Electronic fingertip enhances surgeons’ sense of touch. Image courtesy of John Rogers/University of Illinois at Urbana-Champaign

Advanced surgical gloves that mimic the intricate properties of the human fingertip could soon be on the way thanks to researchers in the US.

A consortium from the University of Illinois at Urbana-Champaign, Northwestern University and Dalian University of Technology has developed a wearable electronic fingertip capable of responding with high precision to the stresses and strains associated with touch and finger movement.

The device consists of ultra thin, stretchable, silicon based electronics and soft sensors, and could be a step towards the creation of surgical gloves for use in medical procedures such as local ablations and ultrasound scans. It works by giving the wearer electrotactile stimulation – a tingling sensation caused by a small voltage applied to the skin. The size of the voltage is controlled by the sensor and varies depending on the properties of the object being touched.

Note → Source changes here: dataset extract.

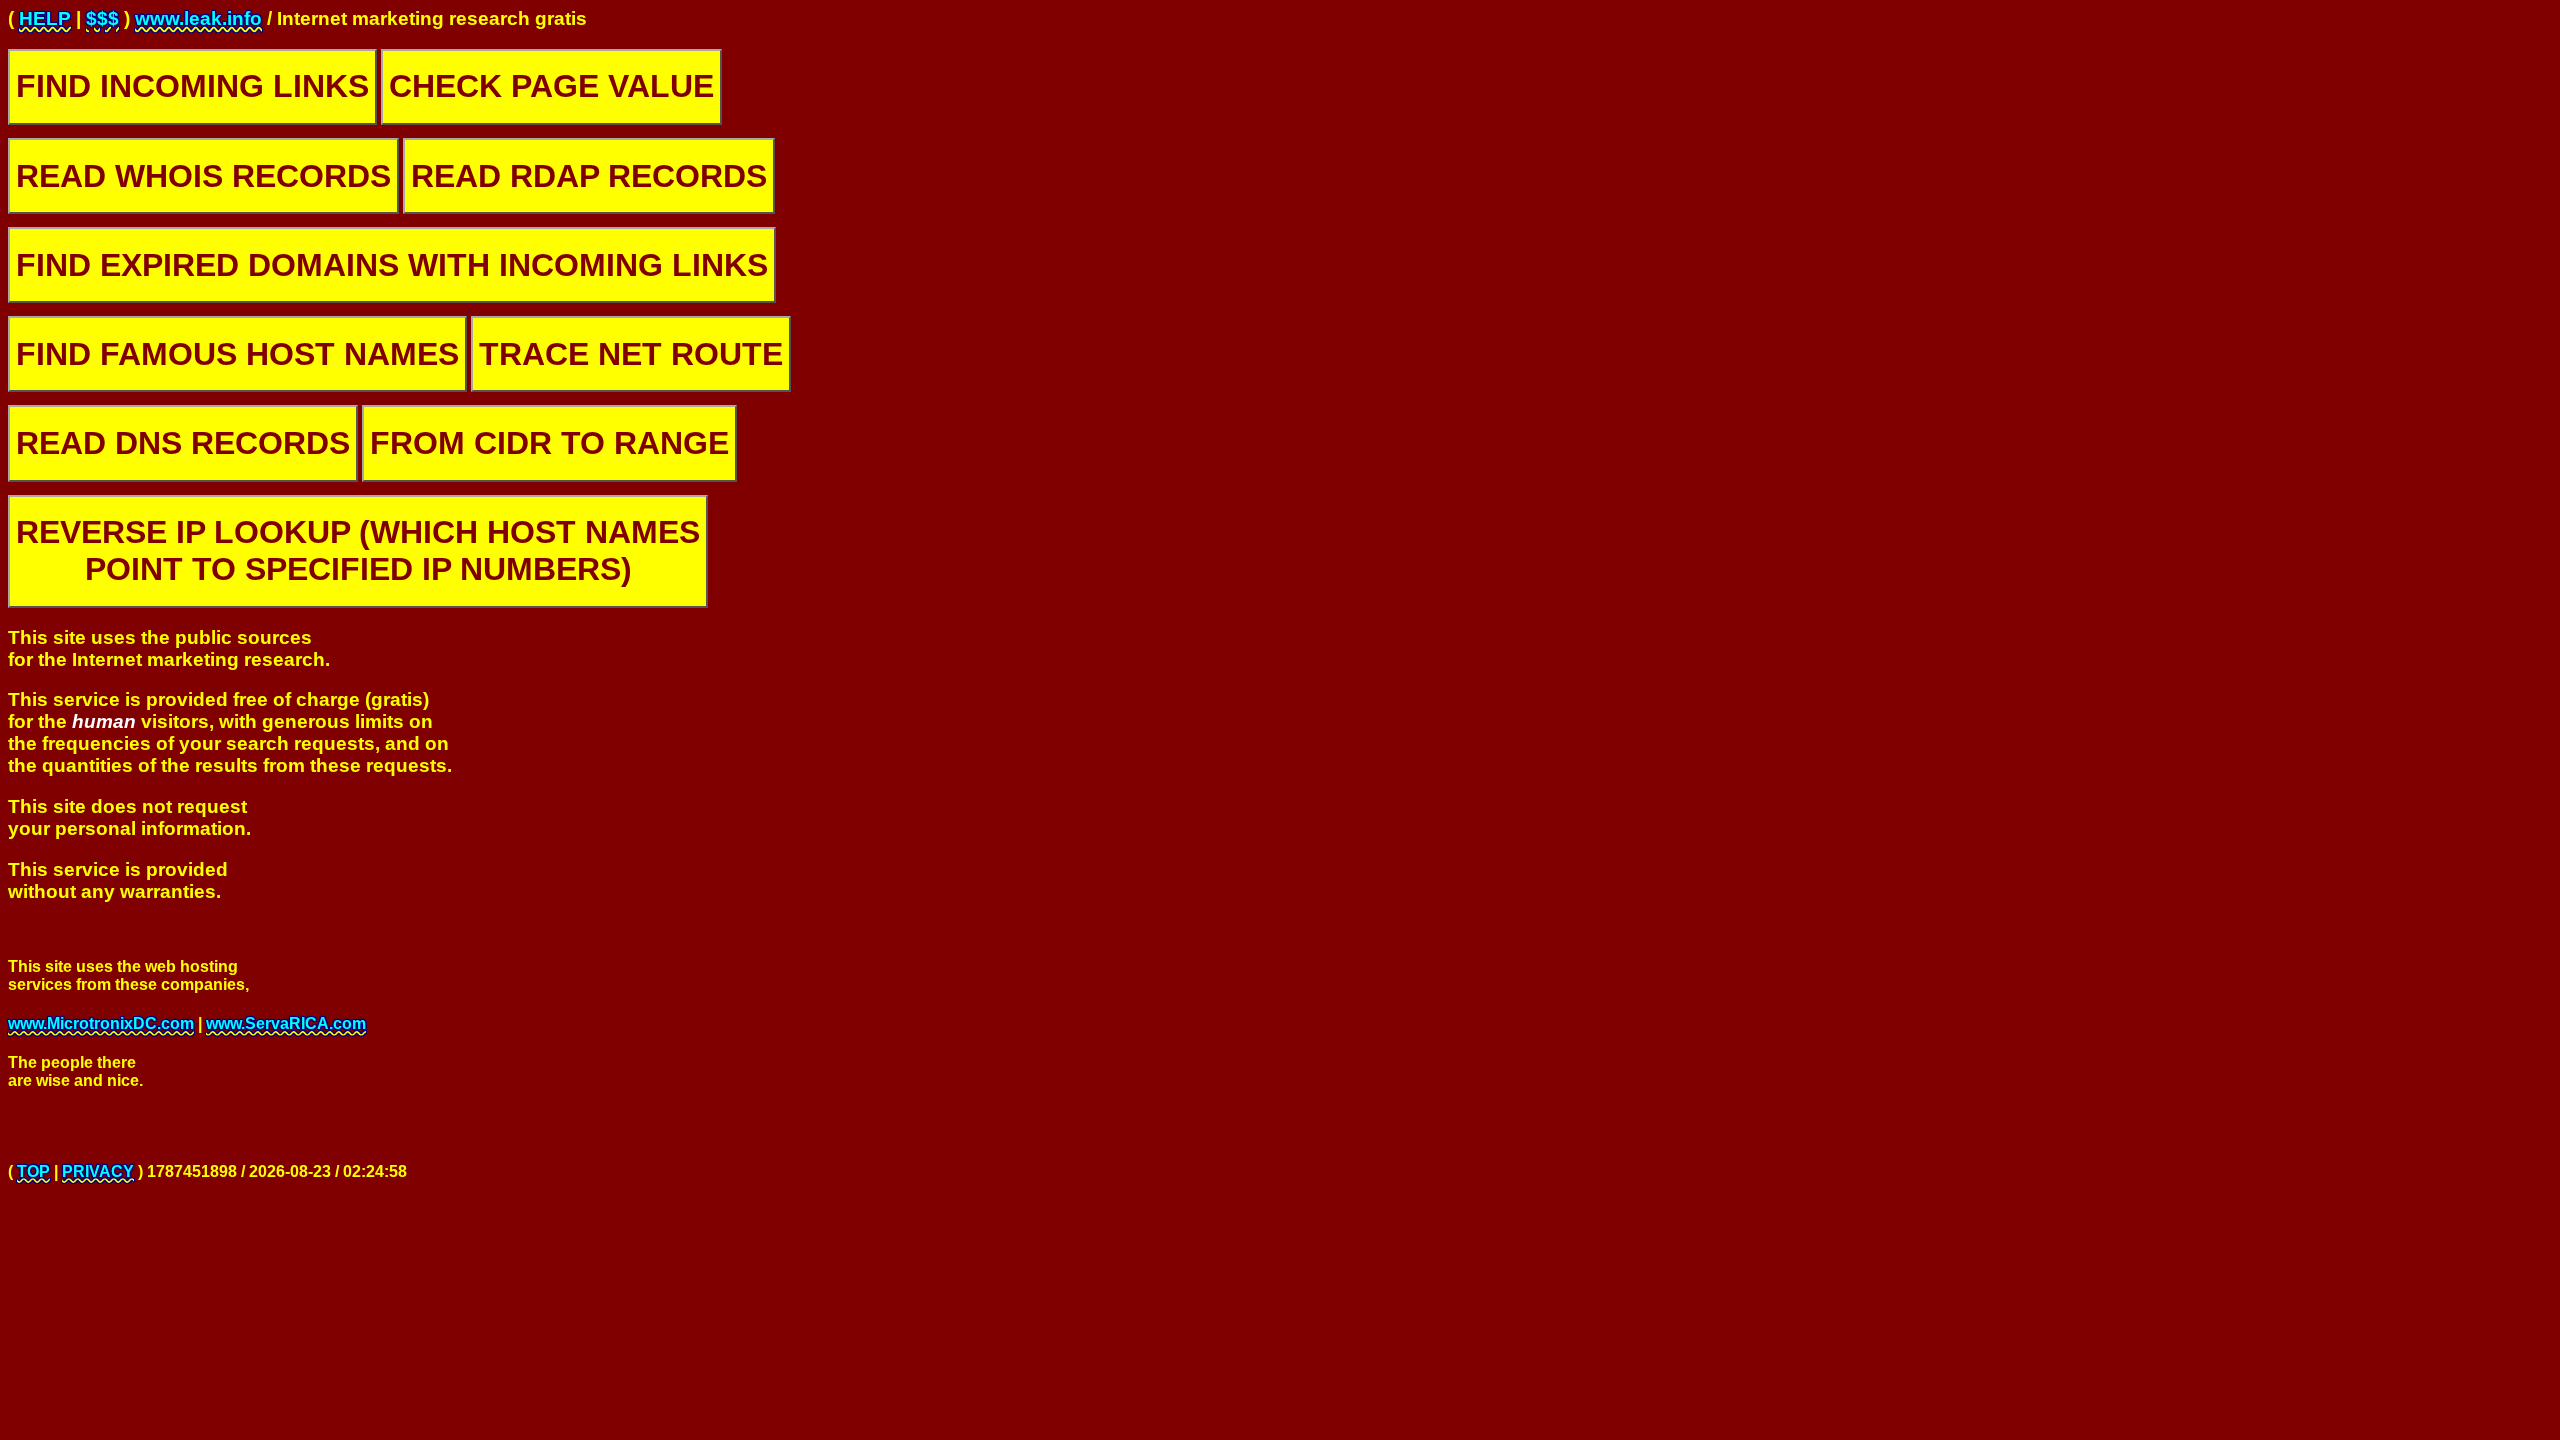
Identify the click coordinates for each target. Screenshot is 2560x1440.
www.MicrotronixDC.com (101, 1023)
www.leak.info (198, 18)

"Imagine the ability to sense the electrical properties of tissue, and then locally remove that tissue, precisely by local ablation, all via the fingertips using smart surgical gloves," said Professor John Rogers of the University of Illinois at Urbana-Champaign. "Alternatively, or perhaps in addition, ultrasound imaging could be possible."

The researchers suggest that the new technology could open up possibilities for surgical robots that can interact, in a soft contacting mode, with their surroundings through touch. The electronic circuit on the 'skin' is made of patterns of gold conductive lines and ultra thin sheets of silicon, integrated onto a flexible polymer called polyimide. The sheet is then etched into an open mesh geometry and transferred to a thin sheet of silicone rubber moulded into the precise shape of a finger.

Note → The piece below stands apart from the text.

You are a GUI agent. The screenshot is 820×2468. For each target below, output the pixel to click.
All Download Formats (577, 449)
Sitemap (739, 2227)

This electronic 'skin', or finger cuff, is designed to measure the stresses and strains at the fingertip by measuring the change in capacitance of pairs of microelectrodes in the circuit. Applied forces decrease the spacing in the skin which, in turn, increases the capacitance. According to the researchers, the fingertip device could also be fitted with sensors for measuring motion and temperature, with small scale heaters as actuators for ablation and other related operations

The researchers believe that because the device exploits materials and fabrication techniques adopted from the established semiconductor industry, the processes can be scaled for realistic use at reasonable cost. They now intend to create a 'skin' for integration on other parts of the body, such as the heart. In this case, a device would envelop the entire 3d surface of the heart, like a sock, to provide various sensing and actuating functions, providing advanced surgical and diagnostic devices relevant to cardiac arrhythmias.

They are also looking at creating materials and schemes to provide the device with wireless data and power.